◆ Exercise objective ◆
Should any entry hold a picture, omit that picture and copy the rest of the entry exactly.

Stored dataset items
>>>

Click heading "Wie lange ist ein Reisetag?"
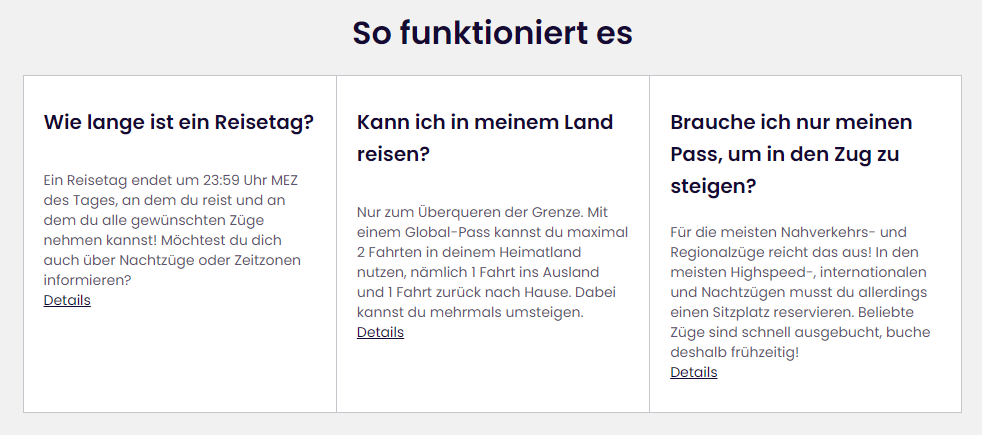 click(179, 123)
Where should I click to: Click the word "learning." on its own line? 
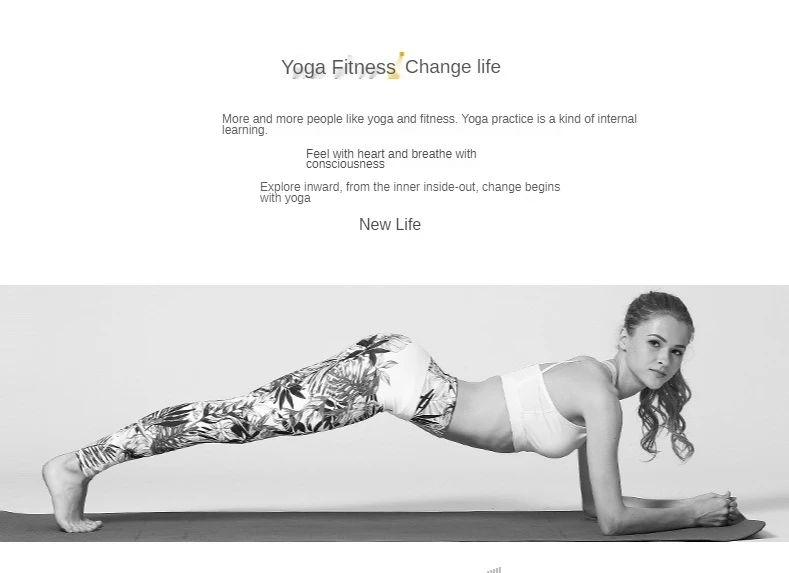pos(245,130)
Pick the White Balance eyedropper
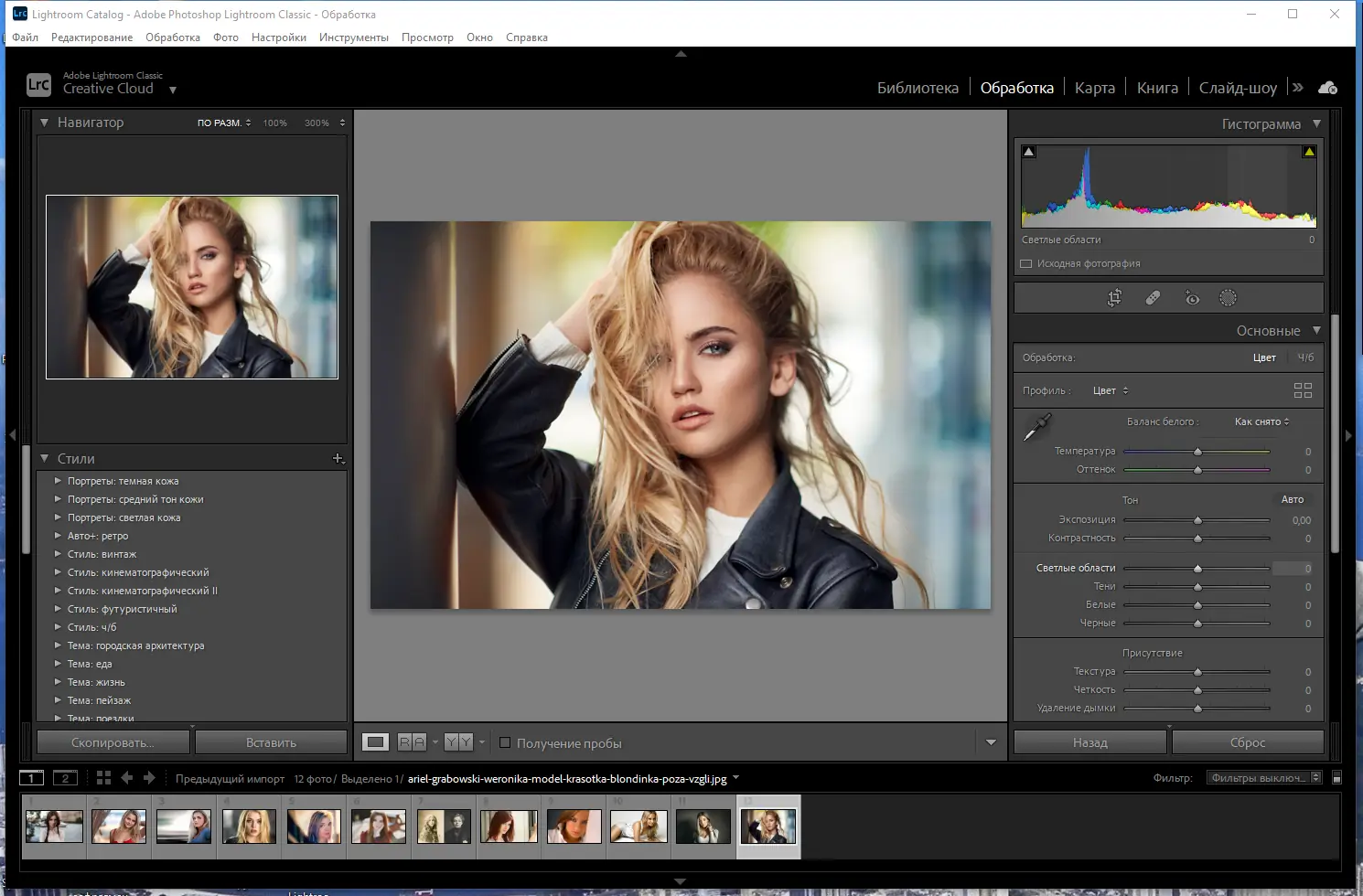The image size is (1363, 896). tap(1037, 427)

<<<

◆ Result of the exercise ◆
Click heading "Wie lange ist ein Reisetag?"
 click(179, 123)
Where should I click to: Click the word "learning." on its own line? 
pos(245,130)
Pick the White Balance eyedropper
The image size is (1363, 896). tap(1037, 427)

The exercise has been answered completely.